Page extract =>
And this is only proof of how old you are since it’s mainly adults that tend to define youth rebelliousness. I’ve seen very few historical examples when youth, as some kind of biological or psychological result of their youthfullness, declare themselves to be rebels. I’ve read a whole lot of adults, usually sociologists, psychologists and even historians, perpetuate this myth to satisfy their own anxieties. Youth is a discursive construction.

poemless March 18, 2009

milkshake:

I can understand a person being turned off by the jargon. And I can understand anyone who actually grew up in the Soviet Union finding the book seriously tedious. What appeals to me about Yurchak is 1) his use of primary source material (I want more!) and 2) his insistence that the good/bad, black/white, us/them etc. binary approaches traditionally used in my part of the world to analyze Soviet society are perhaps unhelpful and deceptive.

I have never had access to a lot of the information in this book beyond some vague knowledge of the existence of some cultural trends. But even that information was always presented to illustrate some simplistic political agenda. I don’t know anything about your background. I am American born and raised, born in the 70’s, grew up in the 80’s. Yurchak’s book, whatever its faults and however obvious and intuitive its conclusions, is the only one I am aware of to actually publish a solid illustration of those obvious and intuitive its conclusions, in English, in America. It validates a lot of my suspicions, made me question some of my assumptions, but totally throws the established discourse about the Soviet Union out the window. Which is why it is very refreshing to me.

Directions => Repeat the part of the comments on Yurchak's book word for word, beginning at the words "I have never" and stopping after "refreshing to me.".

Material supplied =>
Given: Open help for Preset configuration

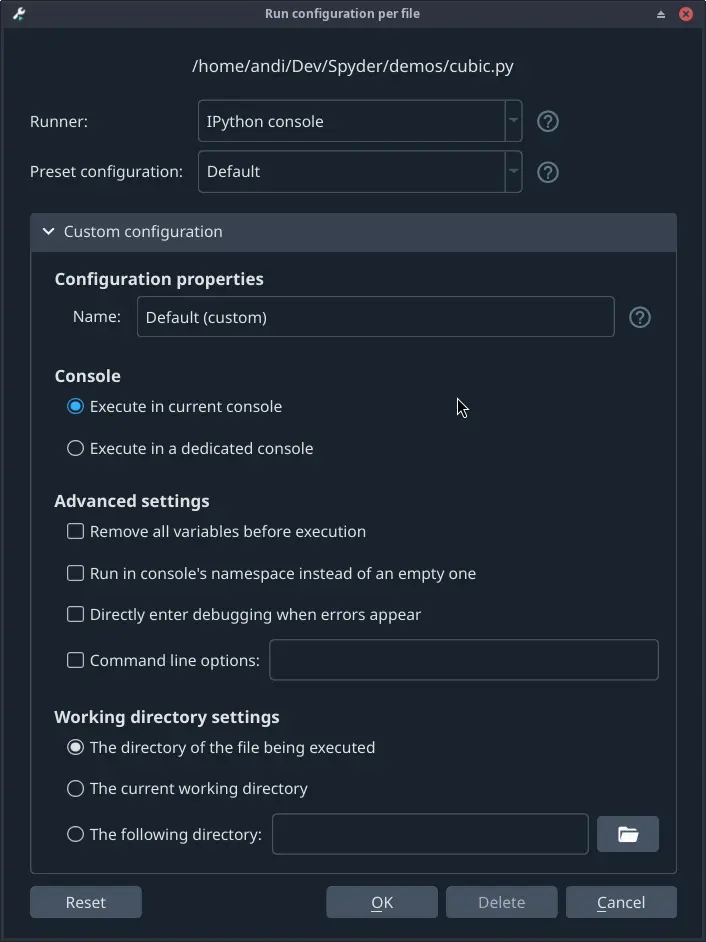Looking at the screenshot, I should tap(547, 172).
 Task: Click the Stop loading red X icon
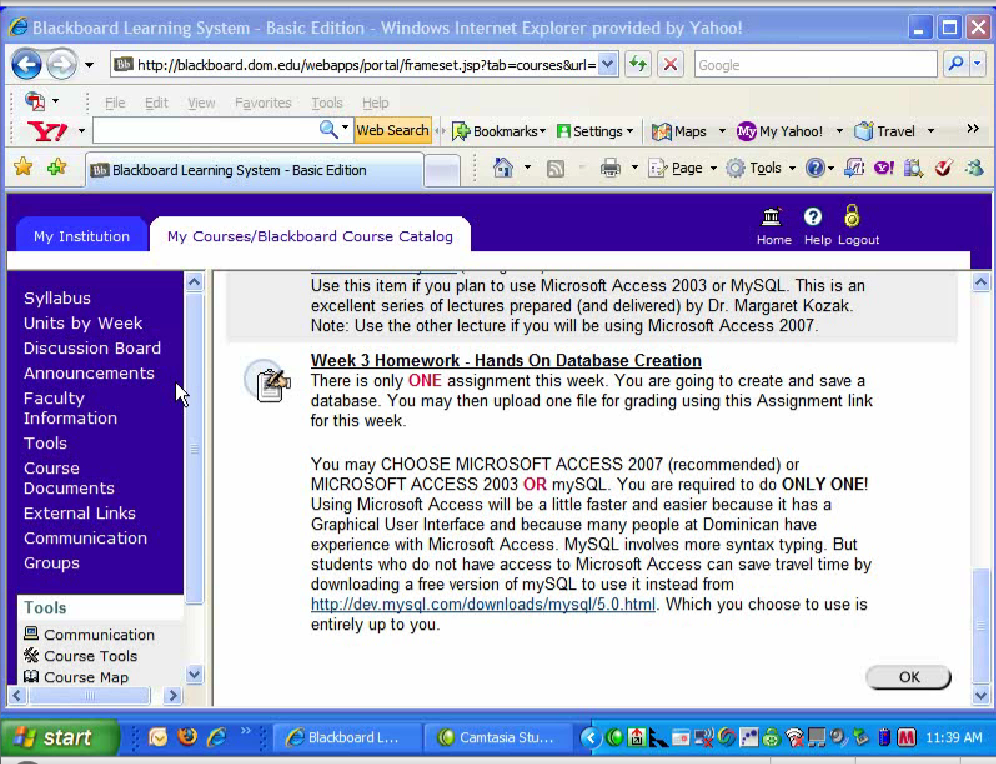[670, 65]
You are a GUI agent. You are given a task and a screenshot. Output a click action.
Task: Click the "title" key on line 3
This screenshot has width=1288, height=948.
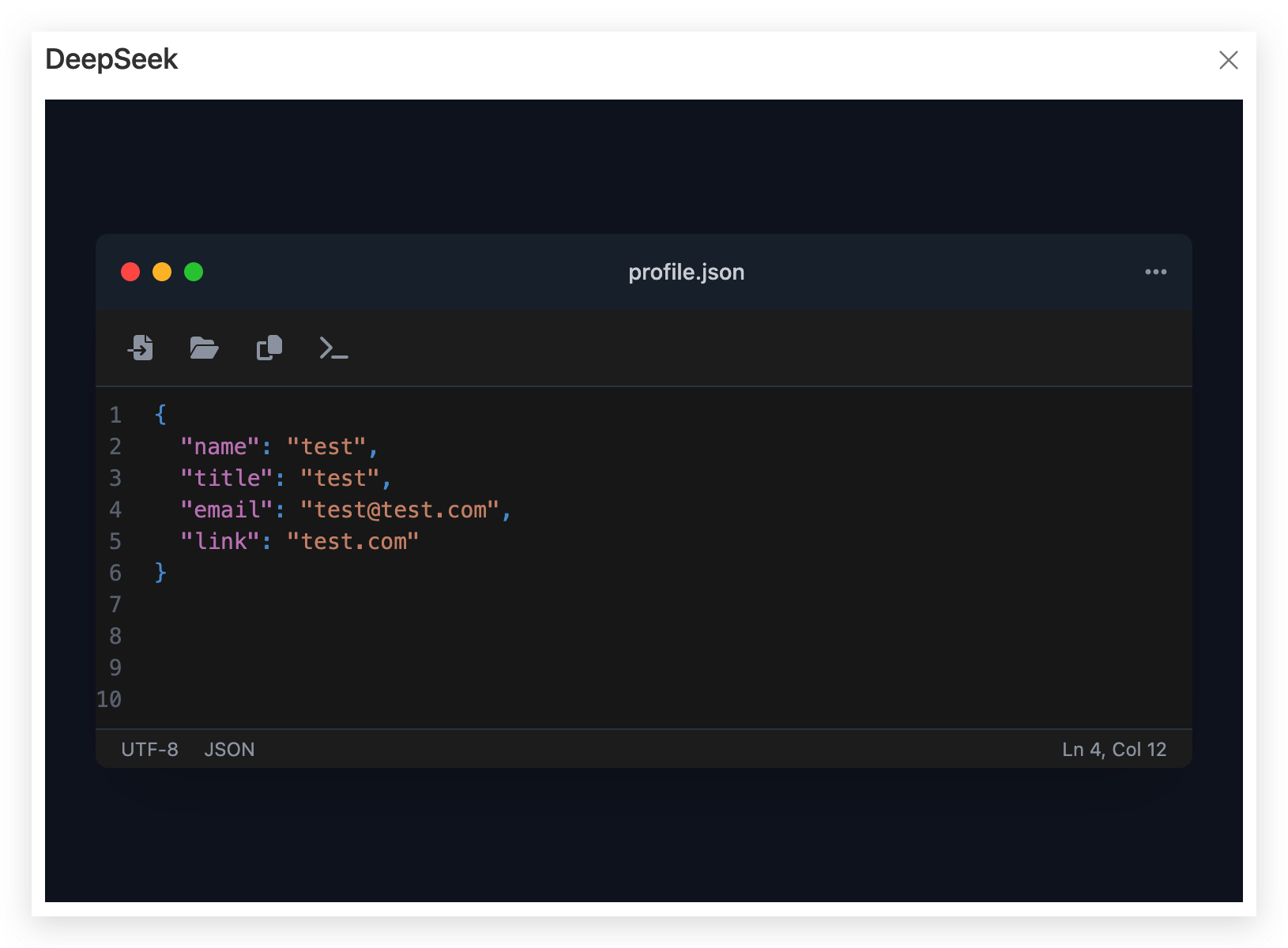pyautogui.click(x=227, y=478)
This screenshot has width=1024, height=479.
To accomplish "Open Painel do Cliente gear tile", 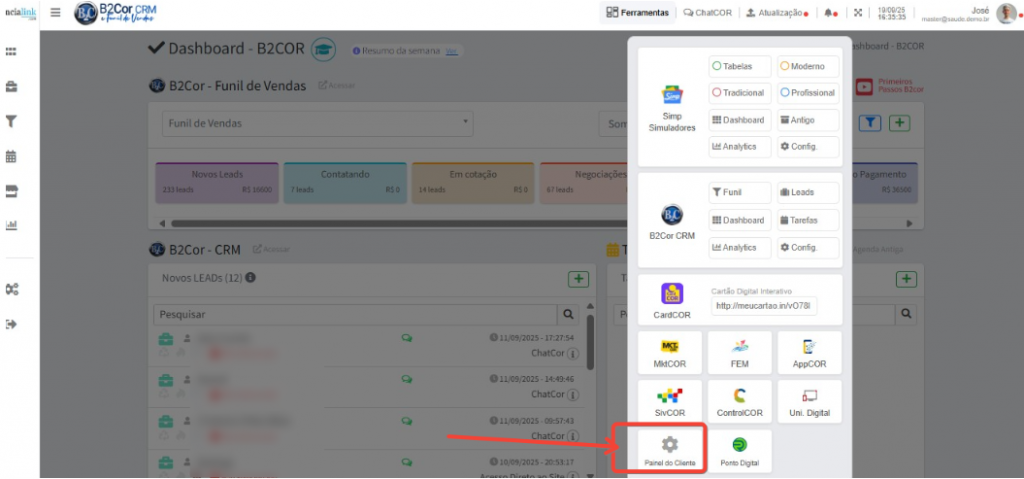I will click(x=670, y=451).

Your response =>
I have never had access to a lot of the information in this book beyond some vague knowledge of the existence of some cultural trends. But even that information was always presented to illustrate some simplistic political agenda. I don’t know anything about your background. I am American born and raised, born in the 70’s, grew up in the 80’s. Yurchak’s book, whatever its faults and however obvious and intuitive its conclusions, is the only one I am aware of to actually publish a solid illustration of those obvious and intuitive its conclusions, in English, in America. It validates a lot of my suspicions, made me question some of my assumptions, but totally throws the established discourse about the Soviet Union out the window. Which is why it is very refreshing to me.